→ Problem statement:
Please reproduce the following data word for word, leaving every line unchanged.

→ Entries:
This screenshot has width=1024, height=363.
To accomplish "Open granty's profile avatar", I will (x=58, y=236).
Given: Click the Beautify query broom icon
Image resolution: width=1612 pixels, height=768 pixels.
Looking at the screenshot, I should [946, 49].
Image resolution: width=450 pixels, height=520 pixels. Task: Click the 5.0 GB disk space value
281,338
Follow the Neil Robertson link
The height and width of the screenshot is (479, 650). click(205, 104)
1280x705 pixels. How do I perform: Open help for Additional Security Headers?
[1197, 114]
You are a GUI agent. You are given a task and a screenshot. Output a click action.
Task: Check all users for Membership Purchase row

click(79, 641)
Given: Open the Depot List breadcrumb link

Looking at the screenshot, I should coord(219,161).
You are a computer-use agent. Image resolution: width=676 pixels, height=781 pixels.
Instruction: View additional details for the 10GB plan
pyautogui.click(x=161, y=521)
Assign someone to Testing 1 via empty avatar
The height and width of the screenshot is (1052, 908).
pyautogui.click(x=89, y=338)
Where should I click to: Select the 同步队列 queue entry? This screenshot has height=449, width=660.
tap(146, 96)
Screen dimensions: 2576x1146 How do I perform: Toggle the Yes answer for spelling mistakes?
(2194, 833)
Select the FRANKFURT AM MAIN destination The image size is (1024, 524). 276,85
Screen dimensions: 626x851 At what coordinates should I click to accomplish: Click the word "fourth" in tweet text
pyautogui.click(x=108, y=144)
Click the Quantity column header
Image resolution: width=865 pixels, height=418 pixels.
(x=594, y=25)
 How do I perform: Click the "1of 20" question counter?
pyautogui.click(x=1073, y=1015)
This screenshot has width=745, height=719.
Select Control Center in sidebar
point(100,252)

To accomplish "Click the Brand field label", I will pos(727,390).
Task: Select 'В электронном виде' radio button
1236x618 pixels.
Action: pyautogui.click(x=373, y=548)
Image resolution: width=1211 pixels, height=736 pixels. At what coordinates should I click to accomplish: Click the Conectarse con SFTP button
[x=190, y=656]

→ Solution:
This screenshot has width=1024, height=363.
To accomplish "Open granty's profile avatar", I will (x=58, y=236).
Given: Click the Beautify query broom icon
Image resolution: width=1612 pixels, height=768 pixels.
Looking at the screenshot, I should [946, 49].
Image resolution: width=450 pixels, height=520 pixels. Task: Click the 5.0 GB disk space value
281,338
Follow the Neil Robertson link
The height and width of the screenshot is (479, 650). click(205, 104)
1280x705 pixels. How do I perform: Open help for Additional Security Headers?
[1197, 114]
You are a GUI agent. You are given a task and a screenshot. Output a click action.
Task: Check all users for Membership Purchase row

click(79, 641)
Given: Open the Depot List breadcrumb link

Looking at the screenshot, I should coord(219,161).
You are a computer-use agent. Image resolution: width=676 pixels, height=781 pixels.
Instruction: View additional details for the 10GB plan
pyautogui.click(x=161, y=521)
Assign someone to Testing 1 via empty avatar
The height and width of the screenshot is (1052, 908).
pyautogui.click(x=89, y=338)
Where should I click to: Select the 同步队列 queue entry? This screenshot has height=449, width=660.
tap(146, 96)
Screen dimensions: 2576x1146 How do I perform: Toggle the Yes answer for spelling mistakes?
(2194, 833)
Select the FRANKFURT AM MAIN destination The image size is (1024, 524). 276,85
Screen dimensions: 626x851 At what coordinates should I click to accomplish: Click the word "fourth" in tweet text
pyautogui.click(x=108, y=144)
Click the Quantity column header
Image resolution: width=865 pixels, height=418 pixels.
(x=594, y=25)
 How do I perform: Click the "1of 20" question counter?
pyautogui.click(x=1073, y=1015)
This screenshot has width=745, height=719.
Select Control Center in sidebar
point(100,252)

To accomplish "Click the Brand field label", I will pos(727,390).
Task: Select 'В электронном виде' radio button
1236x618 pixels.
Action: pyautogui.click(x=373, y=548)
Image resolution: width=1211 pixels, height=736 pixels. At what coordinates should I click to accomplish: Click the Conectarse con SFTP button
[x=190, y=656]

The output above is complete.